Where the lot lines are of equal length, and/or the front lot line is not
evident, then the Zoning Administrator shall determine the front lot line.
The width of a corner lot shall be determined to be the entire dimension of
that front lot line which is opposite the rear lot line.
B. The required front setback shall be measured from the front lot line.
The remaining setbacks shall be a rear and a side setback. The rear
setback shall be measured from the rear lot line which, in the case of a
corner lot, shall be the lot line opposite the front lot line.

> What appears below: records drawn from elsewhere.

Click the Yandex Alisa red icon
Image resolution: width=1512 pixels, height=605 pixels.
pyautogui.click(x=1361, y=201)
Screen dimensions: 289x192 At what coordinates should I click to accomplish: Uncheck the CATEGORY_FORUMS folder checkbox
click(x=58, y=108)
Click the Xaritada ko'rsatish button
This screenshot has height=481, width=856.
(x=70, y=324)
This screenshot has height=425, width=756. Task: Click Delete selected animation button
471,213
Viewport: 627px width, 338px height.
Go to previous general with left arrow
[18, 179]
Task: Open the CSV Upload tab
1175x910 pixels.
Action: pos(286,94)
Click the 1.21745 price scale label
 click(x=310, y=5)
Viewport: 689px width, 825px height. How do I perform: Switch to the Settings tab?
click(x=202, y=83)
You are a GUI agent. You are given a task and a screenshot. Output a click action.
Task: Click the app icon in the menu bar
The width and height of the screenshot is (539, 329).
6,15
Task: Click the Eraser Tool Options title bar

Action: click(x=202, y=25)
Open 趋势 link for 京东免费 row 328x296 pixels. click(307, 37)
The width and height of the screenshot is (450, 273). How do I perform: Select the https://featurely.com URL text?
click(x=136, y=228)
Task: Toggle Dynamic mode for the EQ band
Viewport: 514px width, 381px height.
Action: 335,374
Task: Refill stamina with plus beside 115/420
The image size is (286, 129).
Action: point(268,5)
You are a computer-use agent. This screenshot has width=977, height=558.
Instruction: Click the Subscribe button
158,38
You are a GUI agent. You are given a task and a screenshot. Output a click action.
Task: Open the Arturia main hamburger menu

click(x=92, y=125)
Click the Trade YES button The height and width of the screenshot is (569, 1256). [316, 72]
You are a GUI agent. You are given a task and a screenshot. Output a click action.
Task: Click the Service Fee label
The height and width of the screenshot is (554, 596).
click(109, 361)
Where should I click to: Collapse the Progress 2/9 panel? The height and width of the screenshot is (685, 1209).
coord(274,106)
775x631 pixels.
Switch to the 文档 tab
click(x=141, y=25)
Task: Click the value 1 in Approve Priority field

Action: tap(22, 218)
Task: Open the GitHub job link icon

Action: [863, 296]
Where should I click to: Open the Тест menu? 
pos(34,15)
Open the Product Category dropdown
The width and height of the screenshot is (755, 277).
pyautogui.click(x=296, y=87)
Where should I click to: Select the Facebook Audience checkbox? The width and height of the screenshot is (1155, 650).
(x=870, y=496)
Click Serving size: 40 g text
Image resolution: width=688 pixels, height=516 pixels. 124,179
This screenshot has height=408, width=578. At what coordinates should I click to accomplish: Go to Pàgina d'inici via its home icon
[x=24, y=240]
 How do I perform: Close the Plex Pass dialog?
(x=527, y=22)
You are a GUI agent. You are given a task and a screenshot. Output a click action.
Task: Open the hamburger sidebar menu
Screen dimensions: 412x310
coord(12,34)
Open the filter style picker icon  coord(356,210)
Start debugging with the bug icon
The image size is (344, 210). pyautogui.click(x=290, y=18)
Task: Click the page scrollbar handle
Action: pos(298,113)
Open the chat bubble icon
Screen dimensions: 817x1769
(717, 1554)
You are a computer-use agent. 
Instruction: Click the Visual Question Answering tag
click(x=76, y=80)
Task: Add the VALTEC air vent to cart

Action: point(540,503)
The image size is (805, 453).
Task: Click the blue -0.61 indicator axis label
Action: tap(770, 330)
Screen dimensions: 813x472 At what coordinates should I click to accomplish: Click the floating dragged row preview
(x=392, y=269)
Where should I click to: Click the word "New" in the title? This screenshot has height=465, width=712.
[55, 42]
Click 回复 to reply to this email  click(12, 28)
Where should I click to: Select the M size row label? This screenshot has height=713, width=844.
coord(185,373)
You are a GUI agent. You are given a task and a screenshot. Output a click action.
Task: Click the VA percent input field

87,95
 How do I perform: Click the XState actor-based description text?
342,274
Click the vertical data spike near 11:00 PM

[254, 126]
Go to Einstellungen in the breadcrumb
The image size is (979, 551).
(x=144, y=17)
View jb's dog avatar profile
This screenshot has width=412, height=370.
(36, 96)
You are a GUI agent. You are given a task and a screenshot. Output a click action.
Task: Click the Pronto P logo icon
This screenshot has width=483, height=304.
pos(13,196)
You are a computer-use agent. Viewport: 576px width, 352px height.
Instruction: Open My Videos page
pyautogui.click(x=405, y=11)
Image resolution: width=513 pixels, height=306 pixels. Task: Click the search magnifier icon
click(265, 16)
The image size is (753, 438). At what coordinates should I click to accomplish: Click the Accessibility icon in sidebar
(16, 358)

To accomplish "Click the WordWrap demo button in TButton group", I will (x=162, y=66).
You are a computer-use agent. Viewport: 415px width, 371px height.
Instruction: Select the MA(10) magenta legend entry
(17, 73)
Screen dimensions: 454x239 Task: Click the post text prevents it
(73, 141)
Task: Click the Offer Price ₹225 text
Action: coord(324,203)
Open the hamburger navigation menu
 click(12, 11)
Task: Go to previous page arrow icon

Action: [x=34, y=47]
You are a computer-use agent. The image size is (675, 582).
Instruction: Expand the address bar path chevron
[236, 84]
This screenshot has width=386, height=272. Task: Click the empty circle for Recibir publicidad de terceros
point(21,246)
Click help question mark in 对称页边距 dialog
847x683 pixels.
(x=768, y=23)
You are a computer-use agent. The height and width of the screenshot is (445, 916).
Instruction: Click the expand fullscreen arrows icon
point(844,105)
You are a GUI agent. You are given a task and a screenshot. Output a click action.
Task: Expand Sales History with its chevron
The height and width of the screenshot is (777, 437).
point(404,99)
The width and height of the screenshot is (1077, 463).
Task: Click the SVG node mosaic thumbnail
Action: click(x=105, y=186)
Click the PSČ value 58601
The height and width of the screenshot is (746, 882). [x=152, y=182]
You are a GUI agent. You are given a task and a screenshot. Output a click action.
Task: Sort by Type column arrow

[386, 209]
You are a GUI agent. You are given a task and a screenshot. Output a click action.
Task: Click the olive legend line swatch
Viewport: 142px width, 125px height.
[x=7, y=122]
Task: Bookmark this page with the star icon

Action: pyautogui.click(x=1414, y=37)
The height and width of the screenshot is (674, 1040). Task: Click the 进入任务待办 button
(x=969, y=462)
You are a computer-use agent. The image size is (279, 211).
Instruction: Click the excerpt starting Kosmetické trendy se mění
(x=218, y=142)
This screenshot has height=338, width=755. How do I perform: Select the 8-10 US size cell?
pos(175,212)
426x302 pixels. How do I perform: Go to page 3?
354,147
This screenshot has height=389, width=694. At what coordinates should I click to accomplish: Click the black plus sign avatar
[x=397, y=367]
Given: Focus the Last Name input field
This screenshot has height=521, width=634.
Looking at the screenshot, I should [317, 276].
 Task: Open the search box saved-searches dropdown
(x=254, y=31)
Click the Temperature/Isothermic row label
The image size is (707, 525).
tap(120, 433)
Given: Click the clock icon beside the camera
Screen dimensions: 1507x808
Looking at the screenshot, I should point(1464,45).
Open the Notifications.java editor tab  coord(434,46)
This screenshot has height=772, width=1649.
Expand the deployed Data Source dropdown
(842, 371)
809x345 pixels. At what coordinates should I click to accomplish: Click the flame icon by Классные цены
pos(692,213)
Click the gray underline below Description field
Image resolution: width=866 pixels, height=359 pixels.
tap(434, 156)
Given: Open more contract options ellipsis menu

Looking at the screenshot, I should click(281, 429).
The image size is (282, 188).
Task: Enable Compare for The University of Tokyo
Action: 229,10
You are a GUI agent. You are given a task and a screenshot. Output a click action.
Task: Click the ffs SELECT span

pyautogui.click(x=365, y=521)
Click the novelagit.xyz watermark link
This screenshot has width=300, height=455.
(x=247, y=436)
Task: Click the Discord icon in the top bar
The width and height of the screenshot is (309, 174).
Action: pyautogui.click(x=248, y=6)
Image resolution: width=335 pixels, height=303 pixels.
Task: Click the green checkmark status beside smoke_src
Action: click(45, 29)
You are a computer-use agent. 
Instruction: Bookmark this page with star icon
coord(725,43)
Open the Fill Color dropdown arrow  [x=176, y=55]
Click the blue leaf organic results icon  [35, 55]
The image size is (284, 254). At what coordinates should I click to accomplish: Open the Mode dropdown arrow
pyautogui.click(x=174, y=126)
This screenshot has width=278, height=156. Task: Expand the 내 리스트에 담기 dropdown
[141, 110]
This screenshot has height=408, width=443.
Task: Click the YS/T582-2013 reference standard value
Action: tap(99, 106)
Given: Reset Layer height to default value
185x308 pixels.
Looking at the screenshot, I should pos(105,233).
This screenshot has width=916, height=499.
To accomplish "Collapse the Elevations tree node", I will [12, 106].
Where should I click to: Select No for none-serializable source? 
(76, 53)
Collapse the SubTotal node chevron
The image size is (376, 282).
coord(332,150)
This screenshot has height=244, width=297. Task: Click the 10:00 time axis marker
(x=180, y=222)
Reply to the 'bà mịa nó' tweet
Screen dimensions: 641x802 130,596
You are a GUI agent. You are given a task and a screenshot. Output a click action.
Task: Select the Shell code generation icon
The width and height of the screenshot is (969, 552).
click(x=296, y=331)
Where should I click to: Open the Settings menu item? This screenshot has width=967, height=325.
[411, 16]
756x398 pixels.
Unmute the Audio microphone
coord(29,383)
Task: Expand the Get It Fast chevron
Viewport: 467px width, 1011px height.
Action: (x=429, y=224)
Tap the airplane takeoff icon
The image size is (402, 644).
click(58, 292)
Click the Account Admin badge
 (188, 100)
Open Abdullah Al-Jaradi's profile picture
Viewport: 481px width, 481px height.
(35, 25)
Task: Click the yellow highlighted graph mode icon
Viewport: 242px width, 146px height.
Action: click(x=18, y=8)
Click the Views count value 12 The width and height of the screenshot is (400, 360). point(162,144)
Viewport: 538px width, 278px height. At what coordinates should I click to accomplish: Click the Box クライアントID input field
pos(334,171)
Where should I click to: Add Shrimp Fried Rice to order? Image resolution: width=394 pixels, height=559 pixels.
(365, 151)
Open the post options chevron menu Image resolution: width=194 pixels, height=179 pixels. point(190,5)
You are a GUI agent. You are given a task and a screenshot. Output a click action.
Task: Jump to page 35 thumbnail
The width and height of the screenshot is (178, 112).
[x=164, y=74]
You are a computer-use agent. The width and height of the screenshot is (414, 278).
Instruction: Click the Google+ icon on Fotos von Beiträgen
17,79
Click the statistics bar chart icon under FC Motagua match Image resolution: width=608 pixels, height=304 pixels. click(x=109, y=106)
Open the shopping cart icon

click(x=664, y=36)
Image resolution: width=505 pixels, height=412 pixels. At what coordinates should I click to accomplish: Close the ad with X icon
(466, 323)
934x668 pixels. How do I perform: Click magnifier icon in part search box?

C. Buildings on through lots shall comply with front yard requirements on
both frontage streets. The remaining setbacks shall be two side setbacks.
Section 3.06 Yards
A. Front Yards
1. Every lot or premises shall have a front yard setback of
at least fifty (50) feet in depth from the right-of-way of the public or
private thoroughfare frontage of the premises.
B. Side Yards
1. There shall be a side yard setback from each side lot line
of at least ten (10) feet in each plat or site condominium which shall be
created after the effective date of the Ordinance, and of at least six (6) feet
for any plat or site condominium which was created prior to the effective
date of this Ordinance. . . .
2. There shall be a side yard setback for a planned unit
development as is established in the approved site plans, which such
setback to be no less than ten (10) feet from any side line which shall abut
lands not included in the planned unit development.
3. Otherwise, every lot or premises shall have a side yard
setback on each side of at least twenty-five (25) feet in width.
2
We have not been provided with an actual copy of the ordinance provisions, nor have we been
able to find a copy ourselves. We presume that this language is accurate, but we cannot make a
proper determination to that effect.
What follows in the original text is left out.